# Living Illusions based out of Phoenix here



## Living Illusions (Mar 24, 2006)

Hey guys...
Just wanted to introduce myself...Kevin from Living Illusions here.
We produce a touring show called Living Illusions. It one of the larger touring illusion shows in the country and features one of the top female escape artsists in the world with her Houdini Water Torture Cell. The show has been featured on The Travel Channel, played Lollapalooza, some of the biggest Christian Music Festivals in the country and played the Summer Olympics in Syndey in 2000.

We carry full production and I have tried to learn as much as I can by being hands on. However, I can't learn as fast as I want to...lol
Currently we carry 90' of 12' box truss, Elation's Power Spot 575's, Source Four Pars & Ellipsoidals, Look's Unique Hazers and Viper II foggers. 
This all runs off of Elation's Compuware Pro, which also plays the tracks in our show. We do a fair amount of multimedia in the show with two rear projected screens using two Christie projectors. 

Now that you know a little about us....I want to learn as much about everything...LOL. But seriously, I do want to make our show better and take it further than we have thus far.

Here is our site...
http://livingillusions.com

On the multi media page... there is a video of Kristen Johnon's Water Torture Cell. This particular video she is under water 2:02 on one breath. Two weeks ago in Sioux Falls, Sd she went 3:15 and average just over 2:30. 
http://livingillusions.com/?multimedia


Anyways that who I am...I look forward to hangin out here and learning more. By the way we are based out of Phoenix, AZ. Anyone here from that area?

Kevin


----------



## Andy_Leviss (Mar 25, 2006)

Hey Kevin, great to see you here...small world, eh? Didn't know you'd moved to Phoenix, last time I saw you you were in Indy, if I remember correctly?

◆ **Provided information**

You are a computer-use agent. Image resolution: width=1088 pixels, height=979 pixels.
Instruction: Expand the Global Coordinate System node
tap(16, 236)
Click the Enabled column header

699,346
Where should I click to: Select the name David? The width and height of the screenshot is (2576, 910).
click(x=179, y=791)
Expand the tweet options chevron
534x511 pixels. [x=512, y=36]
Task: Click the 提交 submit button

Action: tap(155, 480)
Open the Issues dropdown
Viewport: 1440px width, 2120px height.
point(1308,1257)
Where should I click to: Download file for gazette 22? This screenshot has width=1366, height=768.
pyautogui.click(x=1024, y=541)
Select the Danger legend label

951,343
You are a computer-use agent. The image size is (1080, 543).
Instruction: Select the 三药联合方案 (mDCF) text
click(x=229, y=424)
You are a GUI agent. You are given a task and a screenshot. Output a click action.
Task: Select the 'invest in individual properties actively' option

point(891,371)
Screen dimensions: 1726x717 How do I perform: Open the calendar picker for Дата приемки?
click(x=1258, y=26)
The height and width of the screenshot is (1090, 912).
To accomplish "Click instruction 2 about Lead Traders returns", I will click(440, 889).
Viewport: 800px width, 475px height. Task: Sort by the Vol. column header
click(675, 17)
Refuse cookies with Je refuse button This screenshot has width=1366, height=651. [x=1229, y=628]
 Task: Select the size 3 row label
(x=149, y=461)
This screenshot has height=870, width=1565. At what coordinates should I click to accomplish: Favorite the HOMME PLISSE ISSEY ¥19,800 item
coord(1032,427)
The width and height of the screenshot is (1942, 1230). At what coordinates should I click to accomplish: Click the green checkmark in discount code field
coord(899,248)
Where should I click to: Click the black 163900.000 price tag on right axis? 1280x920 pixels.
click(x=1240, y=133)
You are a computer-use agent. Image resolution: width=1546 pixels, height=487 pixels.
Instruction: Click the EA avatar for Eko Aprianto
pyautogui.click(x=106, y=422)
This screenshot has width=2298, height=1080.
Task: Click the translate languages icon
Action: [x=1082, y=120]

◆ **What you need to do**
Reproduce the stretch of the Living Illusions thread from "We produce a" through "Syndey in 2000.". The rows have nothing to do with the Living Illusions thread.

◆ **Solution to this task**
We produce a touring show called Living Illusions. It one of the larger touring illusion shows in the country and features one of the top female escape artsists in the world with her Houdini Water Torture Cell. The show has been featured on The Travel Channel, played Lollapalooza, some of the biggest Christian Music Festivals in the country and played the Summer Olympics in Syndey in 2000.